Gurken gehören zu den beliebtesten Gemüsesorten im Hausgarten. Doch nicht immer wollen die Pflanzen so recht gedeihen. Wenn das Wachstum stockt und die erhofften Früchte ausbleiben, liegt das meist an einem von sieben häufigen Problemen.
Vom falschen Standort über Nährstoffmangel bis hin zu Krankheiten und Schädlingen – wer die Ursachen kennt, kann gezielt gegensteuern.
Wie 24garten.de berichtet, brauchen Gurken einen hellen, halbschattigen und windgeschützten Platz ohne starke Temperaturschwankungen. Zugluft und tiefer Schatten sind tabu – bei praller Mittagssonne hilft ein leichter Sonnenschutz.
Gurken sind Starkzehrer und brauchen reichlich Nährstoffe. Wer zu wenig düngt, wird enttäuscht. Mindestens genauso wichtig: die Fruchtfolge. Gurken sollten nicht mehrere Jahre hintereinander am selben Platz stehen, sonst droht Bodenmüdigkeit.
Auch die Temperatur spielt eine entscheidende Rolle. Unter zehn Grad stellen junge Pflanzen ihre Entwicklung komplett ein. Ein einziger Frosttag kann sie sogar vernichten. Ins Freiland gehören Gurken erst nach den Eisheiligen Mitte Mai.

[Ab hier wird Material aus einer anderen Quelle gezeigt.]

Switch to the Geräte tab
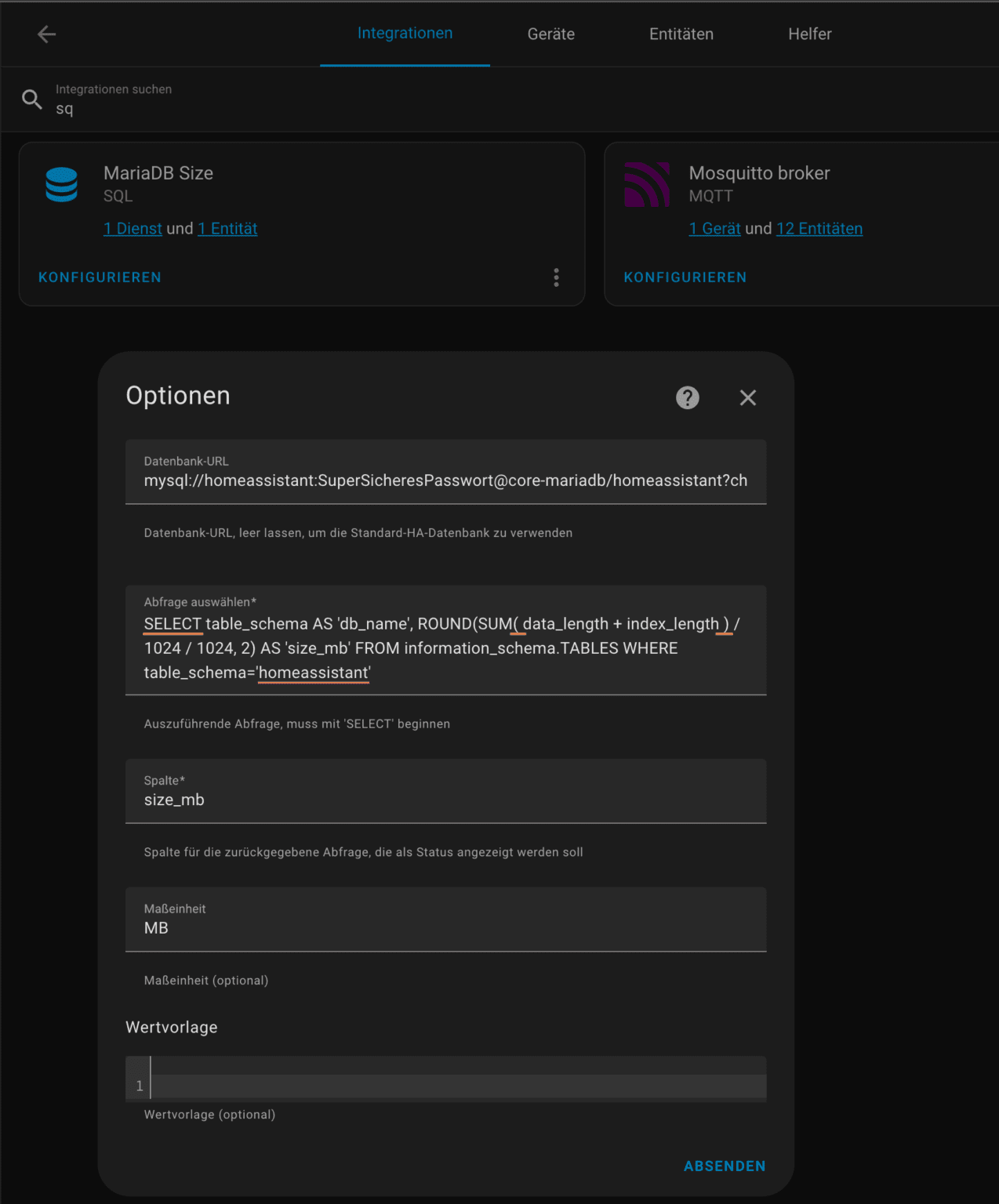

Gurken haben einen hohen Wasserbedarf. Wer zu selten gießt, bremst das Wachstum. Gleichzeitig brauchen die Pflanzen Halt zum Klettern – ob Rankstangen, Gitter oder Schnüre. Ohne Stütze liegen die Früchte am Boden und werden anfällig für Pilze.
Nicht zuletzt können Krankheiten und Schädlinge den Gurken zusetzen. Mehltau, Grauschimmel oder Blattläuse sind häufige Übeltäter. Regelmäßige Kontrolle und robuste Sorten helfen, die Ernte zu sichern.